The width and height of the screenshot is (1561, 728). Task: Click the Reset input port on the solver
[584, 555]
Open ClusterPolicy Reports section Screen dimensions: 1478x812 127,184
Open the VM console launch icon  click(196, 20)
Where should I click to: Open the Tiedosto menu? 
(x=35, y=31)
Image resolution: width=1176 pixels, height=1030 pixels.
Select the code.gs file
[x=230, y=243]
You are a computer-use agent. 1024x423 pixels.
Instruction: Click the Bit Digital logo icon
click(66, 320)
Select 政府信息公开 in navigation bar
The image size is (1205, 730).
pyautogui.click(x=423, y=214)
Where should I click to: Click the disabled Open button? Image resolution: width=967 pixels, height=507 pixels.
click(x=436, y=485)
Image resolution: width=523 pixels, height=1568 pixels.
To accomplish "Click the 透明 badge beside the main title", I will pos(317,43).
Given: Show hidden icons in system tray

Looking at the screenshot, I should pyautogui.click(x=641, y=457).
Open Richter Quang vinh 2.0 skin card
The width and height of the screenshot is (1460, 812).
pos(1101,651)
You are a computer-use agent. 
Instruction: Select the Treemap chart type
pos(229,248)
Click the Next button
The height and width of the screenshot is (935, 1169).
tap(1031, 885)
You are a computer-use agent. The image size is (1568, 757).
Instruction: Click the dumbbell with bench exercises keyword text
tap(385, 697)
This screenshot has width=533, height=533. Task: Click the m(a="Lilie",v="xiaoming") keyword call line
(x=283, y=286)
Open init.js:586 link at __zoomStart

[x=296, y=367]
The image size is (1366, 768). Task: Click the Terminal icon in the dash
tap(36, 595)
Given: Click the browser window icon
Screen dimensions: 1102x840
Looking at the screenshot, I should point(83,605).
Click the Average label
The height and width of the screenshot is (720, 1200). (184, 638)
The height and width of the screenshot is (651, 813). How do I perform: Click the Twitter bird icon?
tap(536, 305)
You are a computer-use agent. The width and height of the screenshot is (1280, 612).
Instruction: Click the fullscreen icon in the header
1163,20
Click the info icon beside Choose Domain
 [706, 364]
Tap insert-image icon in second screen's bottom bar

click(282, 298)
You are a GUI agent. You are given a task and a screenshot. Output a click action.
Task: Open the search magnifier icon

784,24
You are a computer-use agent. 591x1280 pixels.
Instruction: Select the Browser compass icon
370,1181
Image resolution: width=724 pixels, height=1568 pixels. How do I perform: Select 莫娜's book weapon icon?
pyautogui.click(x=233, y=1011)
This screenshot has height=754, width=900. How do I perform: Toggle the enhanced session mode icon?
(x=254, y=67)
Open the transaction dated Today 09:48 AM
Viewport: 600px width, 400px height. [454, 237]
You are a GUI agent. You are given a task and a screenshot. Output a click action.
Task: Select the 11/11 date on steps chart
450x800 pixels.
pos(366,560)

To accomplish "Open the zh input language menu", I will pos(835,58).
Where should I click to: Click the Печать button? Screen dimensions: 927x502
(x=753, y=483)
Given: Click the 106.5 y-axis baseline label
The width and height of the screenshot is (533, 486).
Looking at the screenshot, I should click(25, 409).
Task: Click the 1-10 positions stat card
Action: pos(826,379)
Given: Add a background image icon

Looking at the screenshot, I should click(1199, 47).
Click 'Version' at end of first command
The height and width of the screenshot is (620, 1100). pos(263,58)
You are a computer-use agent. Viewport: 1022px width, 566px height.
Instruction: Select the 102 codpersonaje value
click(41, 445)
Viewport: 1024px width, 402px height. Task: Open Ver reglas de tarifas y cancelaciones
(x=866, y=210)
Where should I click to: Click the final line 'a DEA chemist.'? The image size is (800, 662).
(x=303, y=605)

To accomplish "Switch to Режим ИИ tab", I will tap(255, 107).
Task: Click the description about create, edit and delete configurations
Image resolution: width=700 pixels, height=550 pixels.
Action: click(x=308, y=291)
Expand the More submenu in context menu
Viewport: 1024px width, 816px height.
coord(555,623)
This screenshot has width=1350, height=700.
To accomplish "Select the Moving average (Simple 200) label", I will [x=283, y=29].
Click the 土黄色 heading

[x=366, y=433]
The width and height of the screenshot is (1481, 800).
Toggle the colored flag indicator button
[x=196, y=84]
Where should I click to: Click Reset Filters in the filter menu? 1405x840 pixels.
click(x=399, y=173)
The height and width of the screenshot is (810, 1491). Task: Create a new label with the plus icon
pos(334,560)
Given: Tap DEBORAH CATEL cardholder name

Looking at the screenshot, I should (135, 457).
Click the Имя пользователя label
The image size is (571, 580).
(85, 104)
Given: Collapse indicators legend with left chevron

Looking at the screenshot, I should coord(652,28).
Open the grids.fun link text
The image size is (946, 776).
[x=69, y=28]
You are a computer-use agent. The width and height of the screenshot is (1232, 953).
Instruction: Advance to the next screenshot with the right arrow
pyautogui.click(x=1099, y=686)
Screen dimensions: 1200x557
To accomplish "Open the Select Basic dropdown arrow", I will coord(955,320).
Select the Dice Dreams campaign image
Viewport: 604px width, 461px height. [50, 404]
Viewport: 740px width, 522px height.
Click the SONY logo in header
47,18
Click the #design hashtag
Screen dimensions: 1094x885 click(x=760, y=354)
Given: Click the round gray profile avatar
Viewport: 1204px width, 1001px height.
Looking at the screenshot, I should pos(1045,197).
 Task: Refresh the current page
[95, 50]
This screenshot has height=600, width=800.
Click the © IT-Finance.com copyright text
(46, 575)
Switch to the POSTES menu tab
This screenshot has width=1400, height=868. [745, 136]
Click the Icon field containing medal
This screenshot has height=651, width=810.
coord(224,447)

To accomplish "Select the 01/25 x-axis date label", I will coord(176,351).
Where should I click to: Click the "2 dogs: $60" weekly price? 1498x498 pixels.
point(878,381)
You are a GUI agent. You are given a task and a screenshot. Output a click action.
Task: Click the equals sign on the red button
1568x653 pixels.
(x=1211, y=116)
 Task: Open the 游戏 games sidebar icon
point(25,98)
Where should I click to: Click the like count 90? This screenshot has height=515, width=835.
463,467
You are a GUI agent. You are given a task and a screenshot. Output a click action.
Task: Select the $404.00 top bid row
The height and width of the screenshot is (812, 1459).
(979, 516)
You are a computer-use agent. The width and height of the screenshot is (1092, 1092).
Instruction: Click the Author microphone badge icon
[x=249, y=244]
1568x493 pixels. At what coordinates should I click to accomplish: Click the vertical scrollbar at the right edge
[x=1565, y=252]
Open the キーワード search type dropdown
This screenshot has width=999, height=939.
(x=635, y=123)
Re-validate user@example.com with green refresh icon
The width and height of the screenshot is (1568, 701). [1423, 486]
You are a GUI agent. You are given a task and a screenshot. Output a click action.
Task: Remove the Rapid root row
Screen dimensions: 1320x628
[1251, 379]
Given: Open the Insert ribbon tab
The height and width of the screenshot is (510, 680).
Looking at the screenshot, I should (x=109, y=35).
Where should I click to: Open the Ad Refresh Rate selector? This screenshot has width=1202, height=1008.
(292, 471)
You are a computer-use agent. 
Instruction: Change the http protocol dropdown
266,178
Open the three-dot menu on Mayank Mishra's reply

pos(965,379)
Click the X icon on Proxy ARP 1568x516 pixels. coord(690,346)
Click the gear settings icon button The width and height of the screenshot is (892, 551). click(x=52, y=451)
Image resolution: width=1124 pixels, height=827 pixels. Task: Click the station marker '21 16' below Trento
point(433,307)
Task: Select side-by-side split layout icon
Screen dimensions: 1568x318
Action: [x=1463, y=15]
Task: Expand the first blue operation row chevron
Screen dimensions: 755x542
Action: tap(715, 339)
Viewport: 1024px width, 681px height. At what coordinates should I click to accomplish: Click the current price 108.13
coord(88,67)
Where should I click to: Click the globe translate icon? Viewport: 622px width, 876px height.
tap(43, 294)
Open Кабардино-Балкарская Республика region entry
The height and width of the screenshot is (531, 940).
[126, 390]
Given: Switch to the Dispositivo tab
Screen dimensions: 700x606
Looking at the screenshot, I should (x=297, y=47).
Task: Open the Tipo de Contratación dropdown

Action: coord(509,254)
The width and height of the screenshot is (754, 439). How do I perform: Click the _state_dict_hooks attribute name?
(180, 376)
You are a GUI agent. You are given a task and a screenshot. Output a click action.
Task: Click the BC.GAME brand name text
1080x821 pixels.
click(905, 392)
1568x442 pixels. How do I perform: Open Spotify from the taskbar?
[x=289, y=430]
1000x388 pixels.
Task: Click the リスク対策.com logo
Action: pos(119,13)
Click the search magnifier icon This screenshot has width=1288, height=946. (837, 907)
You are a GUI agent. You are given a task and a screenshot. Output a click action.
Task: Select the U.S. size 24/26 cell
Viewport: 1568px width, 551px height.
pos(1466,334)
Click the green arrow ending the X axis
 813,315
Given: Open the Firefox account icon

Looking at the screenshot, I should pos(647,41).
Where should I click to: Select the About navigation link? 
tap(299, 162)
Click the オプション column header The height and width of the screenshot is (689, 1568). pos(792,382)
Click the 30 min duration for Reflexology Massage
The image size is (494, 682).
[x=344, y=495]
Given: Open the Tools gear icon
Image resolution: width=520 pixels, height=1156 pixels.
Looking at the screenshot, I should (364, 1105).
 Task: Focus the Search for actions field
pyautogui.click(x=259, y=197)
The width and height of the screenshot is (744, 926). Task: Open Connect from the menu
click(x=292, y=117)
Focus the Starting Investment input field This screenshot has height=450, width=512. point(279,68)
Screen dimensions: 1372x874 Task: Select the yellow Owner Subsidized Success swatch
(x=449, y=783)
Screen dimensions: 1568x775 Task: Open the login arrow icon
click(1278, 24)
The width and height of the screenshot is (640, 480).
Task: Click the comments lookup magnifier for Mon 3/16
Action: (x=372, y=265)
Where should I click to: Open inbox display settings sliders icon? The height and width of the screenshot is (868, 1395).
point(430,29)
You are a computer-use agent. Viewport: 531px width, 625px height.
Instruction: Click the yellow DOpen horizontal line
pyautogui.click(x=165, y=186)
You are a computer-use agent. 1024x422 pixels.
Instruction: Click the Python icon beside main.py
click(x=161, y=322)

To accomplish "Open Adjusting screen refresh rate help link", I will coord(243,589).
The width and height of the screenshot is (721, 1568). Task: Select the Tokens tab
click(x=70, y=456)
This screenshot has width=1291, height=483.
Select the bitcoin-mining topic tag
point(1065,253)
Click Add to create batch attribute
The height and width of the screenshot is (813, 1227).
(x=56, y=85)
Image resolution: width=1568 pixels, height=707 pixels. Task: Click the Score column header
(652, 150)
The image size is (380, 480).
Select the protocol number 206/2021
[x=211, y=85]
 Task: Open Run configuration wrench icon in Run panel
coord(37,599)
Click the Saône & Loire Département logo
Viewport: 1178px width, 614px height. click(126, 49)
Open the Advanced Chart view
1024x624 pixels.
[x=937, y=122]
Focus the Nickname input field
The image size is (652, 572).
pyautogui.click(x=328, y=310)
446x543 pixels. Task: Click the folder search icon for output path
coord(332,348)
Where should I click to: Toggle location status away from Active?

==*==

Exercise objective – Using the listing above, report each line that mentions the word "gear".

Exercise response –
Click the gear settings icon button The width and height of the screenshot is (892, 551). click(x=52, y=451)
Given: Open the Tools gear icon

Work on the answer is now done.